それ以降は自前で騙し騙し研いでは手入れをしてはいるのだがそれでも劣化は止めれず。
それが手入れをできる場所があると聞けば聞くしかなく。
「ほんと?助かったー、これでもう折らなくて済むから」
ほっと息を吐くも立ち上がり近寄ってくる男を見て。
「その代わりに……え、えっと……それ一杯だけですまないわよね?」
男の笑みと何を考えているかよく判る視線、それが胸元や腰回りを眺めるのを感じれば一歩後ずさり。
もし頷けば手入れを出来る場所を知る代わりに何か大事なものを失うような気がしてしまい。
■エズラ > 「んん?ムッフフ、さ~てどうなるか――まっ、そりゃあ実際に飲んでみねぇことにゃ、分からねぇな――?」
女が後ずさった分だけ、じりりと歩み寄り。
「それに、酒代だってオレが出すからよ――どうだ?」
そうこうしているうちに、店の奥から店主が男を呼ぶ声が。
どうやら修理が完了し、剣の引き渡しをしたいらしい。
「っと――すぐ済むからよ」
そう言うと、店主と二言三言言葉を交わし――代金を支払って剣を受け取る。
古く、傷だらけの剣だが――すらりと鞘から抜き放たれた刀身は磨き上げられ、艶めいている。

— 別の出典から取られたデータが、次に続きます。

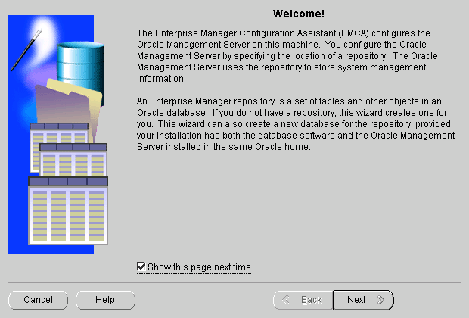
Task: Click the left chevron on the Back button
Action: 286,300
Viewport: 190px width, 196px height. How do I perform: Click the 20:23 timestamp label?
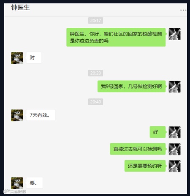pos(95,73)
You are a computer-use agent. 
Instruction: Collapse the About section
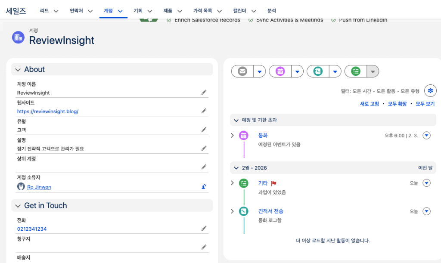click(x=18, y=70)
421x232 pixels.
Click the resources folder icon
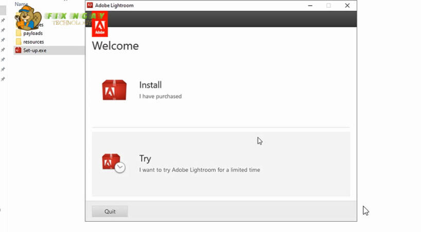[x=19, y=42]
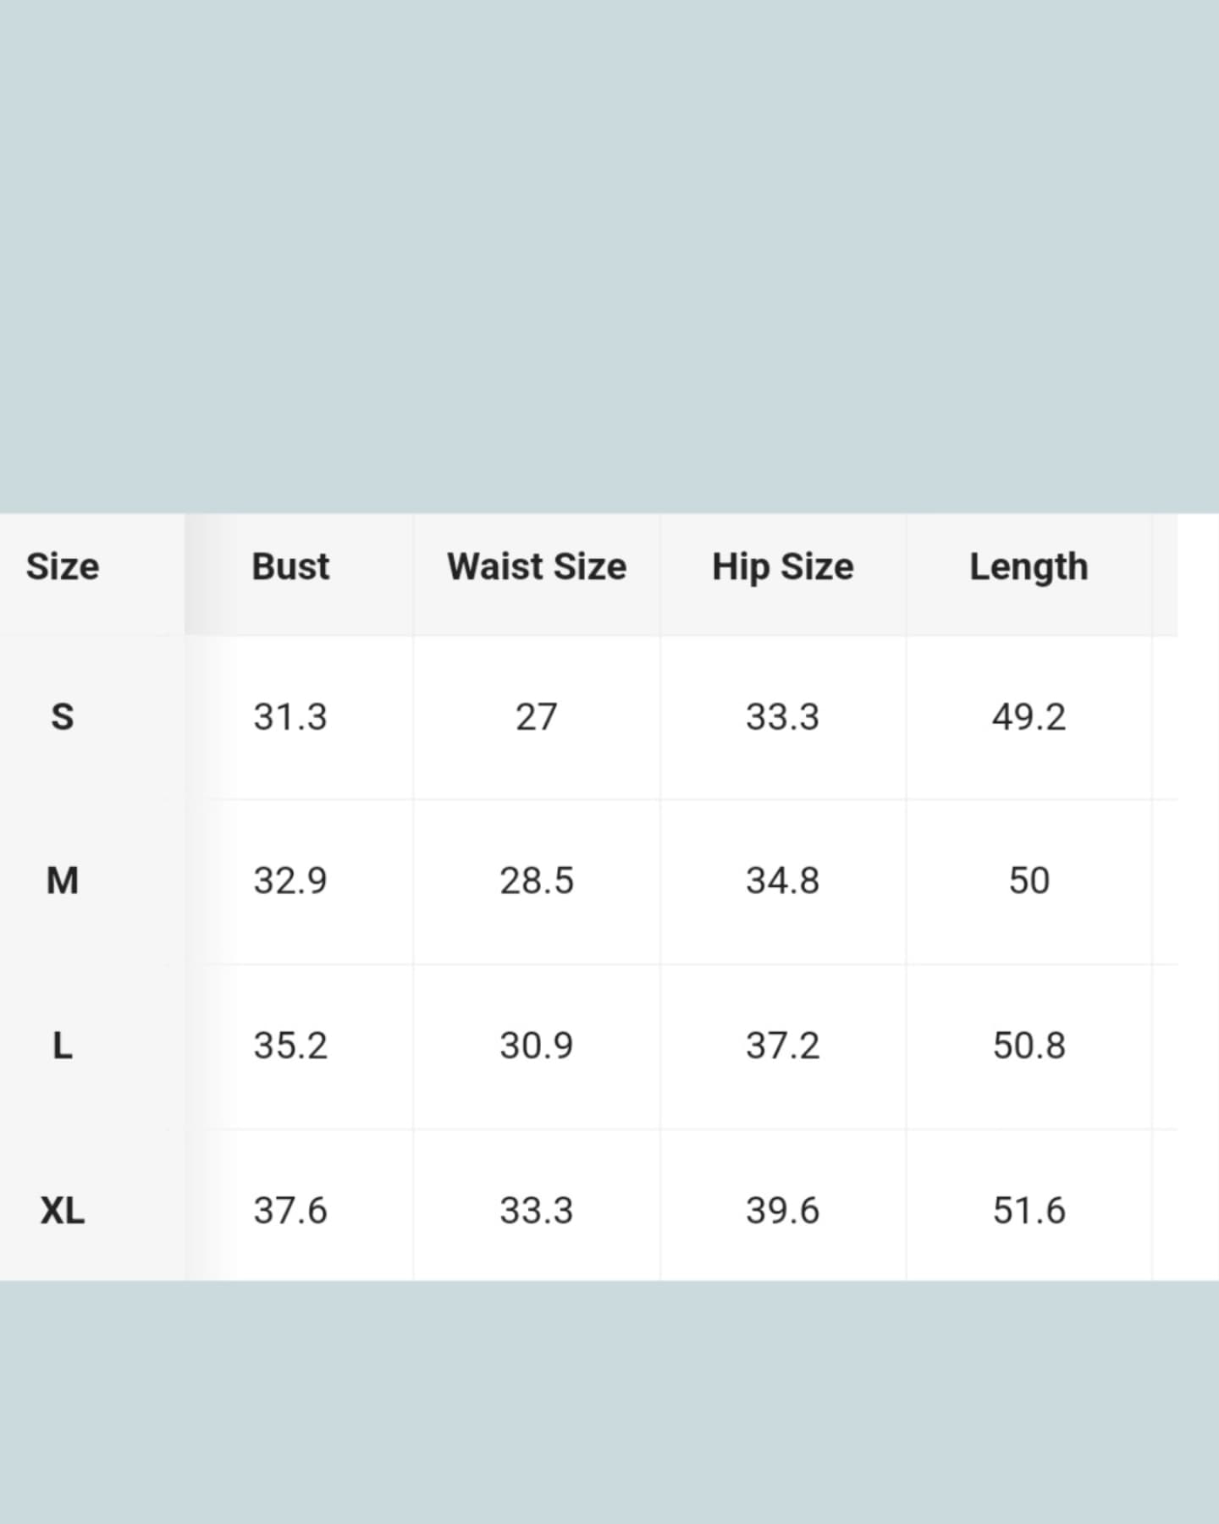
Task: Click the M size row label
Action: pyautogui.click(x=63, y=881)
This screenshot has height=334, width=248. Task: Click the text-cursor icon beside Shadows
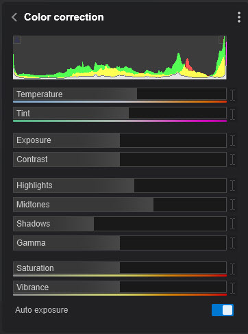point(232,224)
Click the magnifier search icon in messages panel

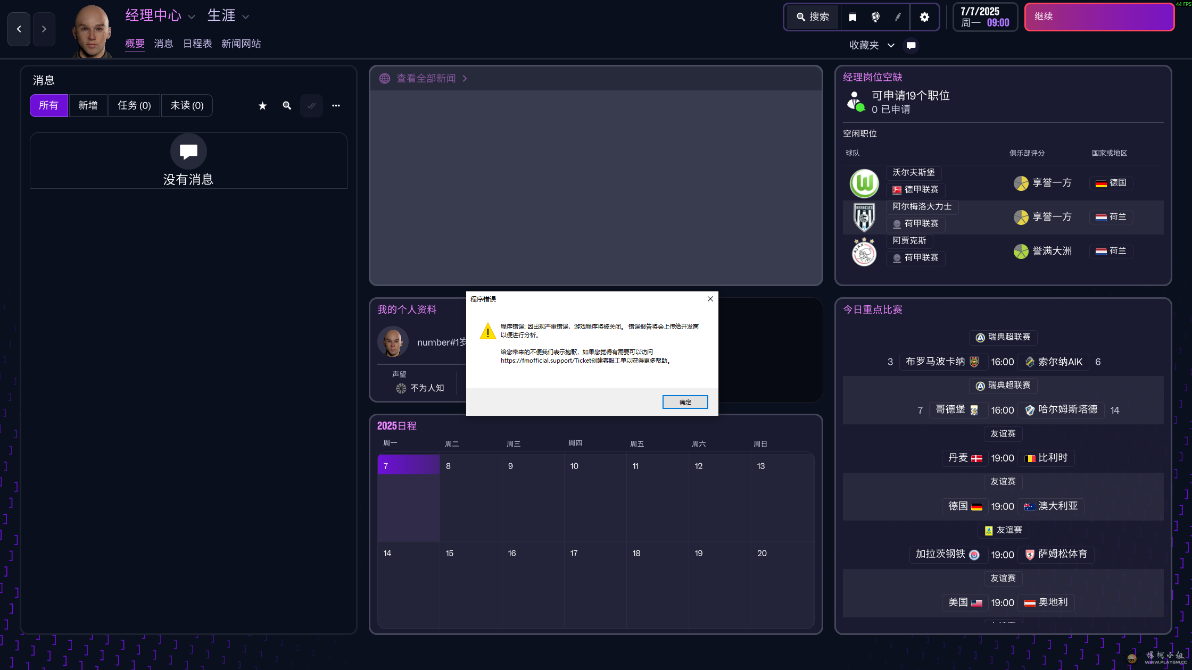point(287,106)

男の見てくれや態度はともかく、その剣は大切に扱われているらしかった。
それを二、三度、慣れた手つきで振るうと、再び鞘に納め――
「――さっ、どうする?」
■ソラ > 「い、いやね。その目を見たらもう結果は判ってるような気がするのよね…」
これはアレだ、あれに違いないと歩み寄られる分下がって。
「とてもそれは魅力的なんだけど…」
ただ酒は魅力的がだそれ以上以上に身の危険に頷くことが出来ず。
これはと考えていれば男が店主に呼ばれて離れていく事にほっと息を吐き。
どうやら男は武器の手入れに来ていたようで受け取った武器の確認をしている。
それを見れば少なくともこの店は普通の武器の手入れは出来るのだと知り。
「折角だけど今日は断っておくね」
非常に残念だが今日はやめておくと首を横に振り。
■エズラ > パチン、と鞘に納めた剣を腰に提げる。
そして、返ってきた答えに肩をすくめて。
「そんじゃ、しょうがねぇな――」
そう言って、店主から紙とペンを借り。
そこへ何かを書きつけると、女に手渡す。
「ほら、こいつを持っていきな――職人の居場所と名前。エズラから聞いたって言うのを忘れるんじゃねぇよ、姉ちゃん――」
そして、そのまま武器屋を後にする。